A cash flow projection provides a comprehensive view of the funds flowing in and out of your farm on a monthly, quarterly and yearly basis. By estimating when cash expenses and income occur, you can anticipate potential shortfalls and plan ahead to cover them. This proactive approach enables you to make informed decisions, such as when to sell grain or invest in equipment, leading to a more stable business model.

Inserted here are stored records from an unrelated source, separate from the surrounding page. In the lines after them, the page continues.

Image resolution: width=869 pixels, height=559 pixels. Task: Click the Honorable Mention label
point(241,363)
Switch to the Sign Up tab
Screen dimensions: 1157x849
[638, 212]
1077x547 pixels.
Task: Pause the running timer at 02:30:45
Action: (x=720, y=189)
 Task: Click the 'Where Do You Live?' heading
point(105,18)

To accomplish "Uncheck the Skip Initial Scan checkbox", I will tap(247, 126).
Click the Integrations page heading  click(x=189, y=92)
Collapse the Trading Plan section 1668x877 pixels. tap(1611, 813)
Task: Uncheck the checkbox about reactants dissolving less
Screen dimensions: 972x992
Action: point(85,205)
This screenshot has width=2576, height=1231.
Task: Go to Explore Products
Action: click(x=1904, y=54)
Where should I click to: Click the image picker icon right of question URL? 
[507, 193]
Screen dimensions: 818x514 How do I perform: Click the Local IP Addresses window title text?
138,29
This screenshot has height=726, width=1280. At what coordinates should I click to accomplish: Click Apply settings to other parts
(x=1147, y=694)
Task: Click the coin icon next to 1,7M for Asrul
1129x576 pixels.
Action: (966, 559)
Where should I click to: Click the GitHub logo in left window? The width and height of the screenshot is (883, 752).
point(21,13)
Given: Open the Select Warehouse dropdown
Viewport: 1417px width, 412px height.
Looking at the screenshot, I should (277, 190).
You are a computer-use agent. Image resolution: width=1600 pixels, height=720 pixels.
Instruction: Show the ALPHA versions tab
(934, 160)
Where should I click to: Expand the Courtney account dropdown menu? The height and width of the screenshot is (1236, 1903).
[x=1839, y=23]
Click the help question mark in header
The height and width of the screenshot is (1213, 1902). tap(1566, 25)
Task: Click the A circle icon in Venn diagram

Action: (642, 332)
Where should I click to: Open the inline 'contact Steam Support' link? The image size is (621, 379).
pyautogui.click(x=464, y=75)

2. Cost of Production and Projections
Understanding your cost of production and input costs on a per-bushel basis is essential for making informed management decisions. Annually, in the fall or winter, assess your cost of production using our Margin Manager tool. Factor in family living costs, non-farm income, equipment and real estate loan payments, and additional interest expenses to get a comprehensive overview. Knowing your break-even costs empowers you to make strategic marketing decisions, enhancing the profitability of your farming operation.
3. Marketing Plans
Develop an annual marketing plan to help navigate the complexities of grain sales effectively. With a plethora of information available through technology and various channels, having a written plan is crucial for staying focused on your goals. Set clear targets, establish a timeline for selling percentage of your grain and determine trigger points for selling at target prices. Consider factors like interest expenses and storage costs when making marketing decisions to ensure a profitable outcome.
4. Capital Purchase Plan
Given the rising costs and scarcity of suitable equipment, having a clear roadmap helps your stay focused on your goals. While farm profitability may impact the plan, having a strategic vision aids in making well-informed decisions about buying and selling equipment. Update your capital purchase plan annually, outlining equipment needs for the next 1-5 years.
5. Year End Balance Sheet
Annually, preferably at year-end, create a detailed balance sheet that provides a snapshot of your financial standing. Accuracy and detail are crucial, including valuing grain close to market value and updating equipment values. The balance sheet serves as the foundation for completing accrual earnings, providing a more accurate measure of profitability compared to tax earnings. Monitoring changes in working capital from year-over-year aids in decision making for equipment and land purchases, interest expense management, strategic grain selling and maximizing buying power.
6. Record Acres, Crops and Yields
After each harvest, record acres, crops and yields. This data becomes a powerful tool for tracking financial and agronomic progress, understanding profitability variations and evaluating per-acre profitability. Regular documentation guides future plans to align with your financial and operational goals.